## [Extract]
Runze Mao

Dr. Runze Mao's scientific journey began at Peking University under Prof. Xin-Shan Ye. His work led to photo-induced glycosylation methods later applied to automated glycan assembly. After earning master's degree with honors in 2016, he joined Prof. Xile Hu's group at EPFL, Switzerland. There, he innovated green catalytic transformations from feedstocks to value-added compounds. In September 2020, he obtained his PhD in chemistry with honors. Dr. Mao then honed his expertise in directed evolution and biocatalysis as a postdoctoral researcher under Prof. Frances H. Arnold (2018 Nobel Prize laureate in Chemistry) at Caltech, USA. He expanded the catalytic repertoire of metalloenzymes, addressing pressing challenges at the interface of biological and synthetic chemistry. Dr. Mao has published papers in top journals, including Nat. Catal. (2), Nat. Chem. (1), Nat. Synth. (2), JACS (3), and Angew. Chem. (2), and his academic excellence has been recognized with many awards, including the Reaxys Global PhD Prize finalist, and the Chinese Government Award for Outstanding Self-Financed Students Abroad.

From August 2024, Dr. Mao assumed the role of Assistant Professor at Tsinghua iBHE, bringing his diverse expertise to bear on new scientific frontiers.

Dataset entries
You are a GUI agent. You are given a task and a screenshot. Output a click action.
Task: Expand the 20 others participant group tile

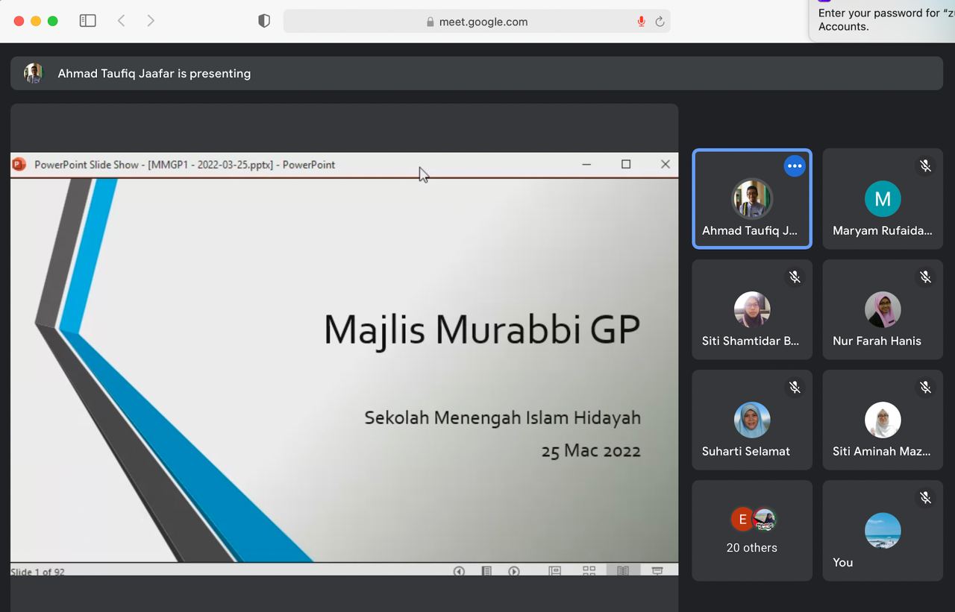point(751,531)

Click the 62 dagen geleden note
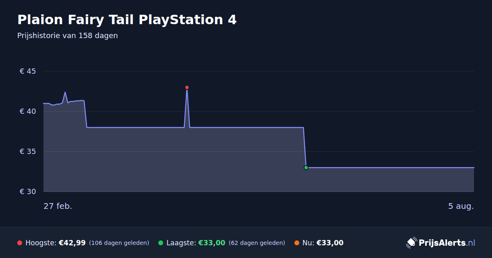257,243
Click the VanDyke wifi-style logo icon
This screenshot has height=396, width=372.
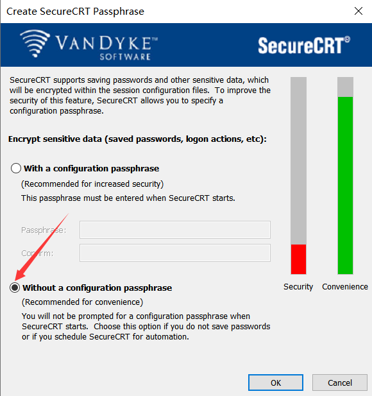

## [Action item]
Reproduce the biography of Runze Mao above in full, without altering a single word or punctuation mark.

## [Answer to this task]
Runze Mao

Dr. Runze Mao's scientific journey began at Peking University under Prof. Xin-Shan Ye. His work led to photo-induced glycosylation methods later applied to automated glycan assembly. After earning master's degree with honors in 2016, he joined Prof. Xile Hu's group at EPFL, Switzerland. There, he innovated green catalytic transformations from feedstocks to value-added compounds. In September 2020, he obtained his PhD in chemistry with honors. Dr. Mao then honed his expertise in directed evolution and biocatalysis as a postdoctoral researcher under Prof. Frances H. Arnold (2018 Nobel Prize laureate in Chemistry) at Caltech, USA. He expanded the catalytic repertoire of metalloenzymes, addressing pressing challenges at the interface of biological and synthetic chemistry. Dr. Mao has published papers in top journals, including Nat. Catal. (2), Nat. Chem. (1), Nat. Synth. (2), JACS (3), and Angew. Chem. (2), and his academic excellence has been recognized with many awards, including the Reaxys Global PhD Prize finalist, and the Chinese Government Award for Outstanding Self-Financed Students Abroad.

From August 2024, Dr. Mao assumed the role of Assistant Professor at Tsinghua iBHE, bringing his diverse expertise to bear on new scientific frontiers.